* _WRITTEN TASK_
Copy out all the records with every "screenshot" renamed to "capture" and nothing else changed. Leave out the pictures.

---------- DATA IN THIS EXERCISE

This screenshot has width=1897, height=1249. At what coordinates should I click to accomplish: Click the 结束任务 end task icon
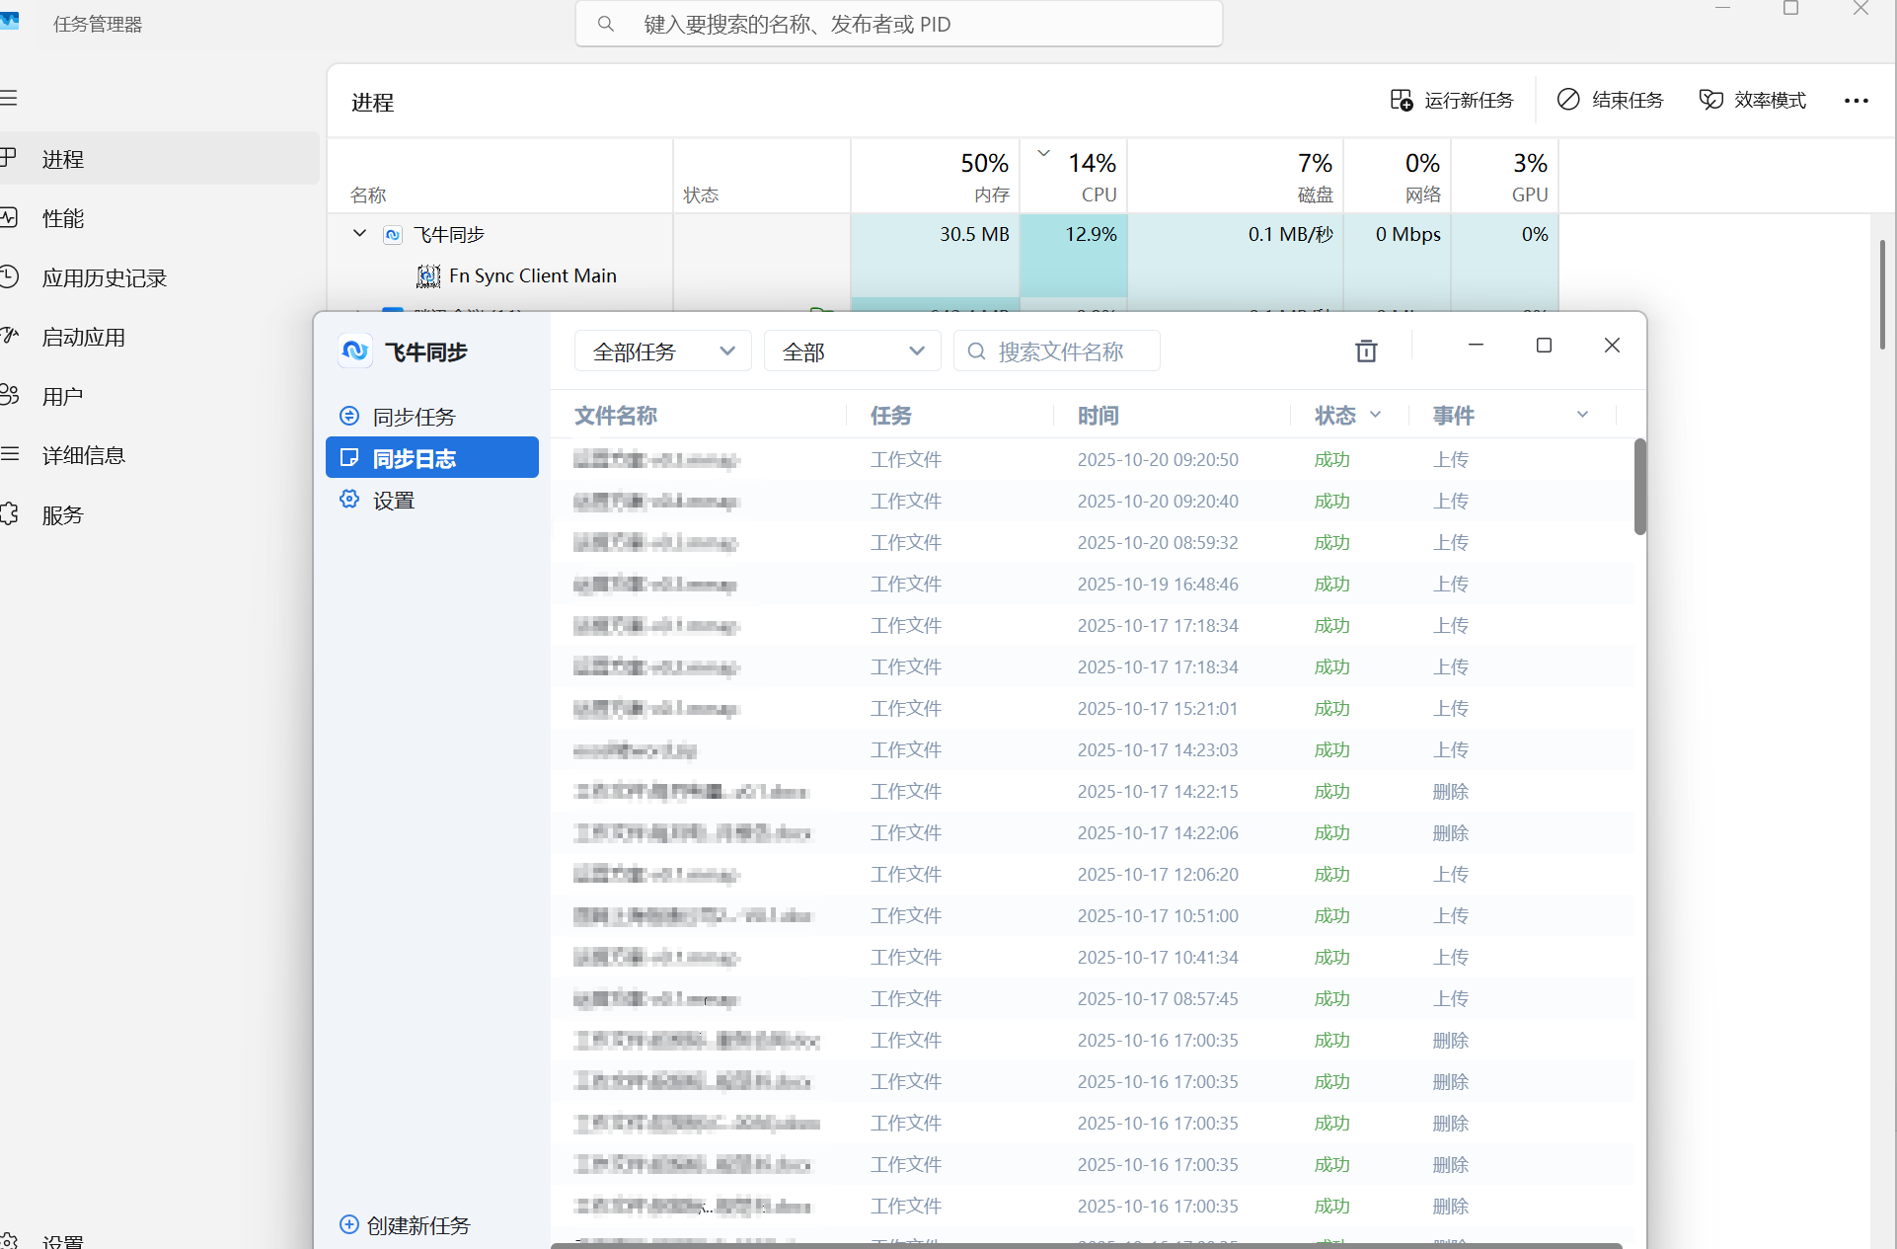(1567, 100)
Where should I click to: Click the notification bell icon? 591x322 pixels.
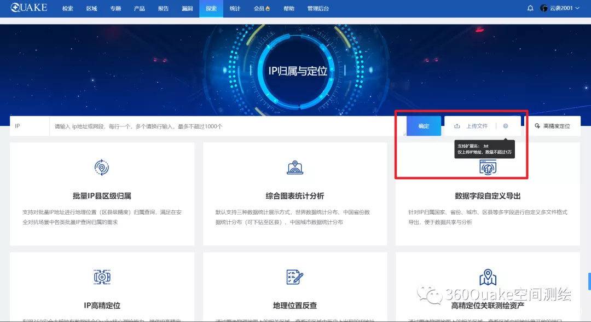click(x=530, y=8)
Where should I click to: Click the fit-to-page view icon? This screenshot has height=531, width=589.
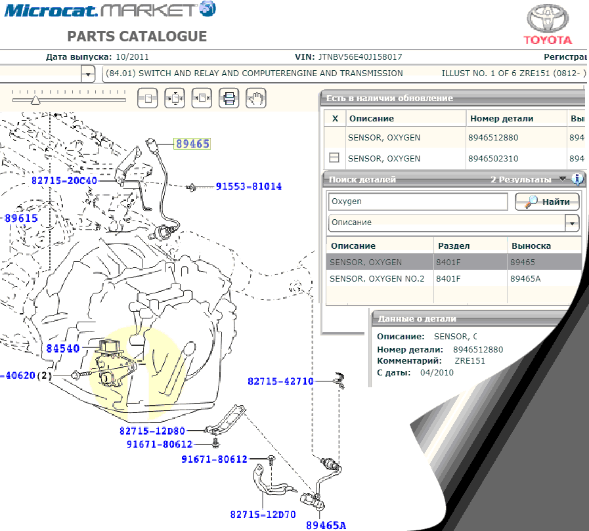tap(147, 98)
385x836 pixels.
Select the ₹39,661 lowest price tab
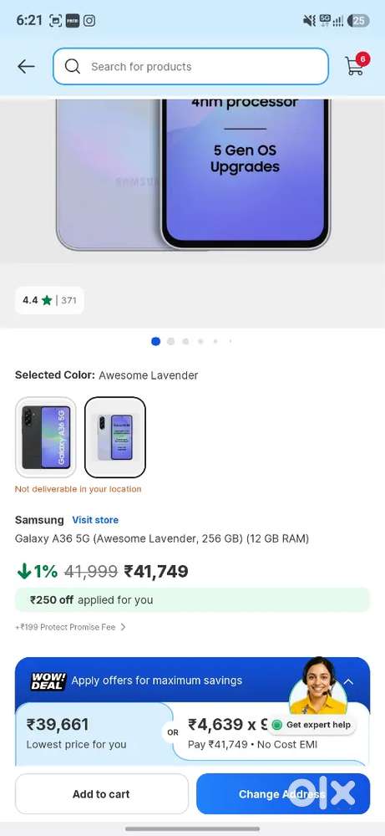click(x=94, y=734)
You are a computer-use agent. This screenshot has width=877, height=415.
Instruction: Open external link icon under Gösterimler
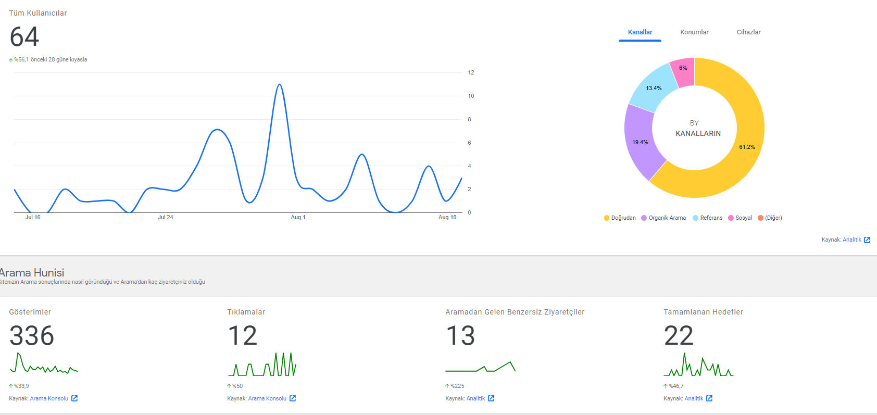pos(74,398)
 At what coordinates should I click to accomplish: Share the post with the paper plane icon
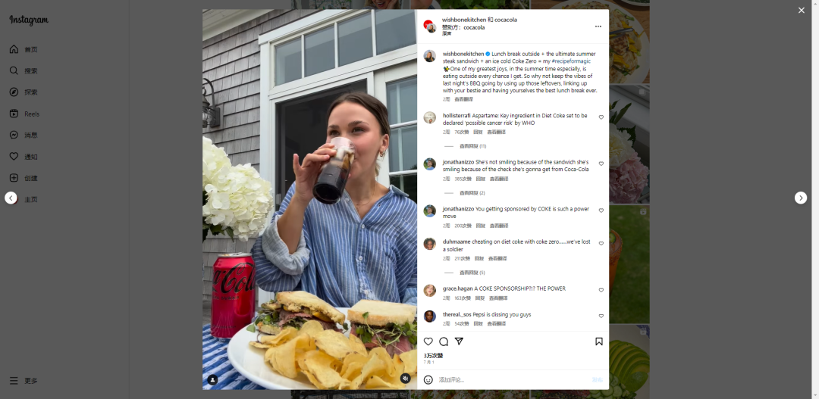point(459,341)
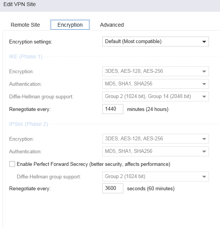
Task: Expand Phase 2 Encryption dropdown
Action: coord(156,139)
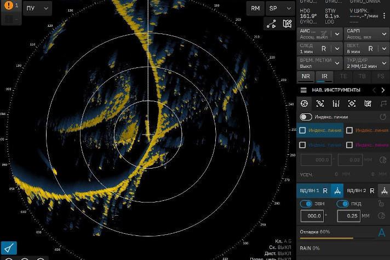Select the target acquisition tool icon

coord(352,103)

--------------------

* _WORKED SOLUTION_
This capture has width=1897, height=1249. At what coordinates should I click to accomplish: Click the 结束任务 end task icon
(1567, 100)
Where should I click to: Click the notification bell icon? 591x322 pixels.
click(x=530, y=8)
Where should I click to: Click the fit-to-page view icon? This capture has height=531, width=589.
tap(147, 98)
385x836 pixels.
Select the ₹39,661 lowest price tab
click(x=94, y=734)
You are a computer-use agent. This capture has width=877, height=415.
Instruction: Open external link icon under Gösterimler
pos(74,398)
 At what coordinates should I click to accomplish: Share the post with the paper plane icon
point(459,341)
Task: Expand Phase 2 Encryption dropdown
Action: coord(156,139)
Select the target acquisition tool icon

coord(352,103)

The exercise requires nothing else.